Authors: S.H. Kolee
I looked at Cecelia expectantly but she shook her head, looking apologetic. "I'm sorry, dear. It's like the slate has been wiped clean. I can't pick up anything."
"I think the best idea is to go back to my house," Lenore said, taking control of the situation. "It's not a good idea for us to be here too long. We don't know what could be coming back."
Lenore's words scared me, but I thought of my aunt's scream. "Isn't that exactly why we should stay here? So that we can confront whatever comes back?" I was scared witless about what could possibly return to the scene of the crime, but it wasn't bravery that made me want to stay. It was a burning anger. I would make whatever hurt my aunt pay.
"I understand why you want to stay," Lenore said gently. "But it'll be pointless if we don't know how to defend ourselves. We need to learn more about what's happening."
"How do we do that?"
Lenore paused before answering me, looking uncertain. "We can put you under hypnosis."
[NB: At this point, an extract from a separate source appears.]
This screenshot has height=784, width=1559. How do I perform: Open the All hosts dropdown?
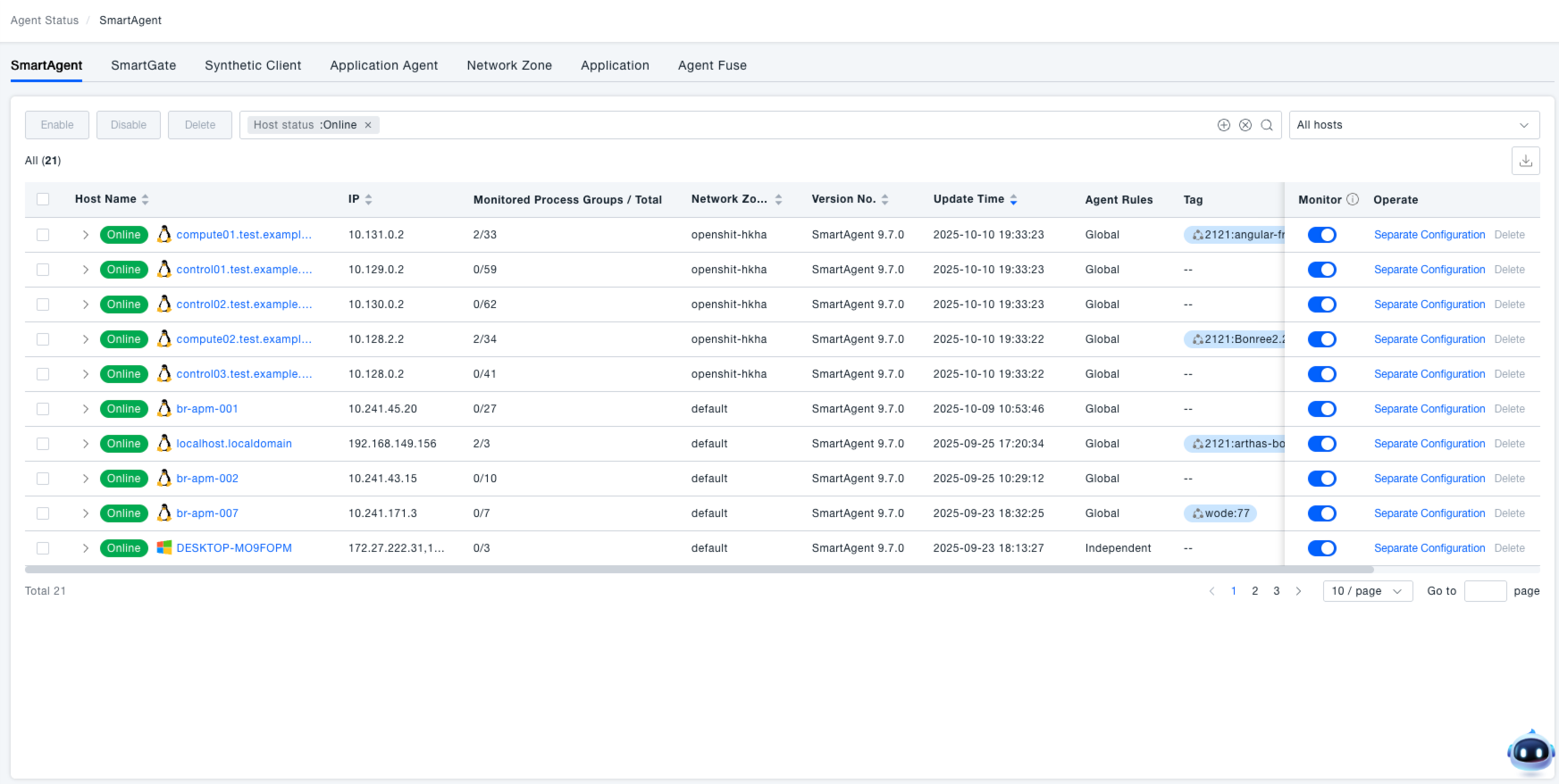pos(1413,125)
"Lenore!" Marie exclaimed, looking dismayed. "You know that's the last thing Brenda would want. It's too dangerous. It's dangerous enough for any seer but Caitlin has no experience. She's just a beginner. What if we're not able to pull her back?" She turned to look at Cecelia for backup, but Cecelia just stared down at the floor. Marie turned back to me when she saw that she wasn't going to get Cecelia's support. "Caitlin, I know how important it is to find your aunt. But you have no idea how dangerous it is to put you under. Even with our energies, if you're not strong enough, it doesn't matter how hard we try. We won't be able to pull you out of it. And there's no guarantee that you'll see anything helpful while you're under."
"Marie, Brenda told us herself that Caitlin is more powerful than any seer she's encountered. And Brenda was the most powerful of us all." Lenore turned to me, looking grim. "I'm not saying there's no danger involved. There's a chance that you might not be strong enough for this. But I believe you are."
I nodded, knowing that there had never been a doubt in my mind once Lenore suggested it. "I'll do it."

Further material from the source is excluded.